Sales and prices of apartment buildings in North Side neighborhoods have jumped the past few years amid low interest rates, high occupancies and rising rents. Interest from out-of-towners, and even investors from countries such as Canada and Israel, has picked up, because investment yields are still attractive even though prices have risen, Mr. Kiser said.

Though downtown rents are starting to slip because of a construction wave, that's not the case on the North Side, where existing landlords face less competition from new developments.

“I don't see any ease-up in occupancy or rent increases in the foreseeable future in Chicago's neighborhoods,” Mr. Kiser said. He predicted that rents at Pioneer's new buildings could rise more than 10 percent this year.

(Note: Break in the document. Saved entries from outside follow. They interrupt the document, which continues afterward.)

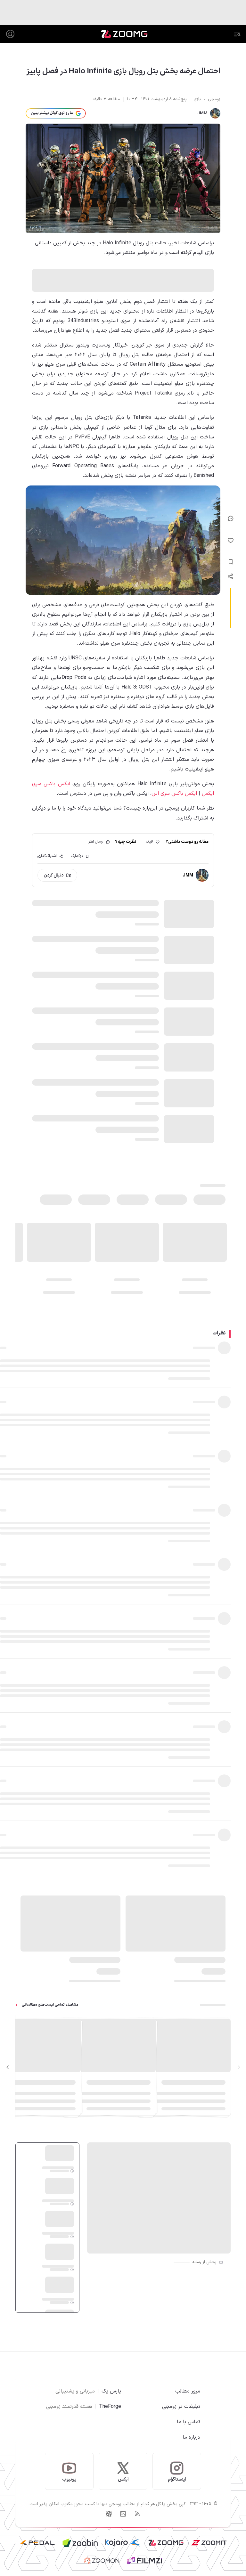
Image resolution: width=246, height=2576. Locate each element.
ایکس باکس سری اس (174, 793)
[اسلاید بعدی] (7, 2067)
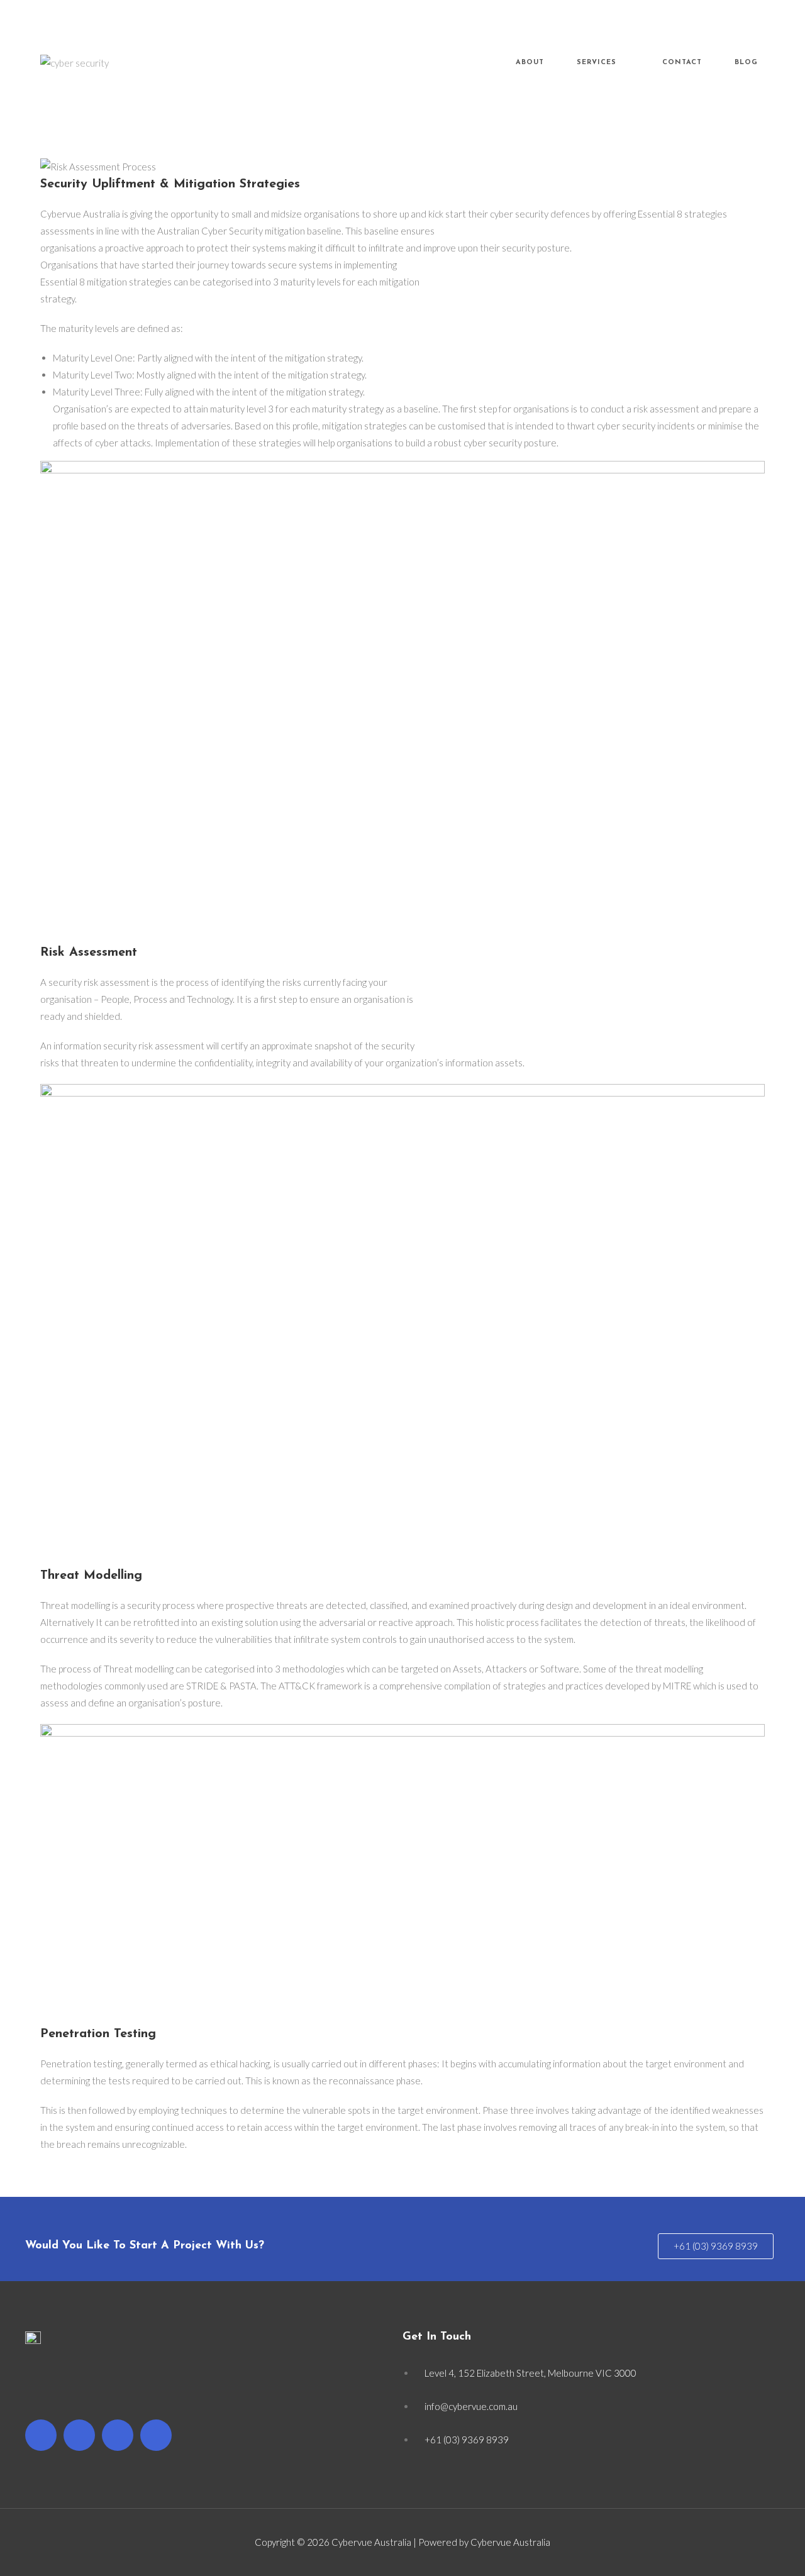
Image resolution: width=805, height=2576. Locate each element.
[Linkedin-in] (156, 2435)
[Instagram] (117, 2435)
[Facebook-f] (41, 2435)
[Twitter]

The portfolio ranges from a 12-unit building at the corner of Artesian and Fargo avenues in West Rogers Park to a 56-unit property at Kedzie and Belle Plaine avenues in Irving Park. Four of the buildings are in Ravenswood, including a 46-unit property at Ainslie Street and Hoyne Avenue.

BIGGER INVESTORS MOVING IN

Though owning neighborhood apartments has long been the domain of local mom-and-pop investors, investors with bigger pocketbooks have been moving in lately, attracted by the higher returns smaller properties can often generate. Chicago-based Laramar Group LLC, which has historically focused on big multifamily properties that appeal to institutional investors, has been pursuing smaller neighborhood buildings in Chicago and other markets lately. It recently raised a $58 million fund to buy neighborhood properties and currently owns about 17 buildings and 350 units through its small building investment program, said President Jeff Elowe.

Laramar looked briefly at the Schirm Firm portfolio but took a pass because it doesn't buy properties north of Irving Park Road, he said. Landlords have more pricing power south of Irving Park, in part because the gap between what it costs to own vs. rent is much higher there, making it harder for tenants to move out, he said. And while returns, or capitalization rates, on far North Side properties aren't much higher than they are south of Irving Park, the investment risk is greater, he said.

Still, neighborhood investing generally is less risky than it is downtown because of all the development under way in the central business district, Mr. Elowe said. While the market will feel the impact of some projects—including Halsted Flats, a 269-unit development in Wrigleyville—the activity is “generally a little more dispersed,” he said.

It's a different story downtown, where rising competition for tenants will force landlords to offer deals on rent, he said.

“There's just going to have to be concessions,” he said.